------ Record set ------

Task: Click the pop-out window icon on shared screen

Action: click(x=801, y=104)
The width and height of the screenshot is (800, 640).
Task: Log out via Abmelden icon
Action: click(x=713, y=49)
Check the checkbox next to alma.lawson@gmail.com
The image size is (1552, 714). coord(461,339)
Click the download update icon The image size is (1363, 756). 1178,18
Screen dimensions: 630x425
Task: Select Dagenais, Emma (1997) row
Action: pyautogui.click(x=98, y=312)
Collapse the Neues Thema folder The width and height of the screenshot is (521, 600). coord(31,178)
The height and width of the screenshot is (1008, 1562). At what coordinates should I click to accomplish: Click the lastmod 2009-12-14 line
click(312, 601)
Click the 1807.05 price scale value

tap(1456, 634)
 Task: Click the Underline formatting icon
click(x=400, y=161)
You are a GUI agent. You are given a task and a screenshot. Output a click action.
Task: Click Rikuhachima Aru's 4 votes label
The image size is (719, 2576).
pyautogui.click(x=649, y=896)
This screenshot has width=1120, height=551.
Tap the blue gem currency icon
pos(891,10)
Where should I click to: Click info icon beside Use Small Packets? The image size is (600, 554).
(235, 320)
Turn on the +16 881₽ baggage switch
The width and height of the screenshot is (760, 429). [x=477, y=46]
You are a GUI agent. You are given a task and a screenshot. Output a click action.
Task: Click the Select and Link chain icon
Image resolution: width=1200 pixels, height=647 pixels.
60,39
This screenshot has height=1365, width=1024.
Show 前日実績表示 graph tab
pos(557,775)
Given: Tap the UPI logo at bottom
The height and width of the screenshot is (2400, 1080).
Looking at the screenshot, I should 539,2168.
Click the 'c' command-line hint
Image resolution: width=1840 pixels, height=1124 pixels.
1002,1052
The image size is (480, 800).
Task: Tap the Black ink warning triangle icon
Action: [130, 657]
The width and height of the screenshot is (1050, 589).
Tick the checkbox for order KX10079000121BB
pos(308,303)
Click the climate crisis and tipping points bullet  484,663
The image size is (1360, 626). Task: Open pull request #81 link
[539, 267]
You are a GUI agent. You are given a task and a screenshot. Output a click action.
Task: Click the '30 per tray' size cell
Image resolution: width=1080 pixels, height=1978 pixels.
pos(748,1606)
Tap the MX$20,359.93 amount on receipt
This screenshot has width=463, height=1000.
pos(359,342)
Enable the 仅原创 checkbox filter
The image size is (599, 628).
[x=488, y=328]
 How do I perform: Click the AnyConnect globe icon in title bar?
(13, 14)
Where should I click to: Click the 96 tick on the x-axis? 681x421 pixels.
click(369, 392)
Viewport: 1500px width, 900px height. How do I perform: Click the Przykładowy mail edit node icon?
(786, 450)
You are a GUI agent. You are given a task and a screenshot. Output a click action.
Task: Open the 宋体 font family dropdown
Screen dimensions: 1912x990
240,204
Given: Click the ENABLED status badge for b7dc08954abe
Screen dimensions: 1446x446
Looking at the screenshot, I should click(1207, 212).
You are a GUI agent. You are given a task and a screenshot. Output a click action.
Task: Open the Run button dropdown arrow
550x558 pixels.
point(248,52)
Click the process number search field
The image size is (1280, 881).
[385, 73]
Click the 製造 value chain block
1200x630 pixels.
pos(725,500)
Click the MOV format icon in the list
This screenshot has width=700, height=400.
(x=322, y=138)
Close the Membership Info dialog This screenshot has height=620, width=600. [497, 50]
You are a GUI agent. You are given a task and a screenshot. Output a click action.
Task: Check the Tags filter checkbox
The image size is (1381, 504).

------

• [Task prompt]: Copy out each line from the listing that contains the string "dropdown".

• [Solution for this exercise]:
Task: Open the 宋体 font family dropdown
Task: Open the Run button dropdown arrow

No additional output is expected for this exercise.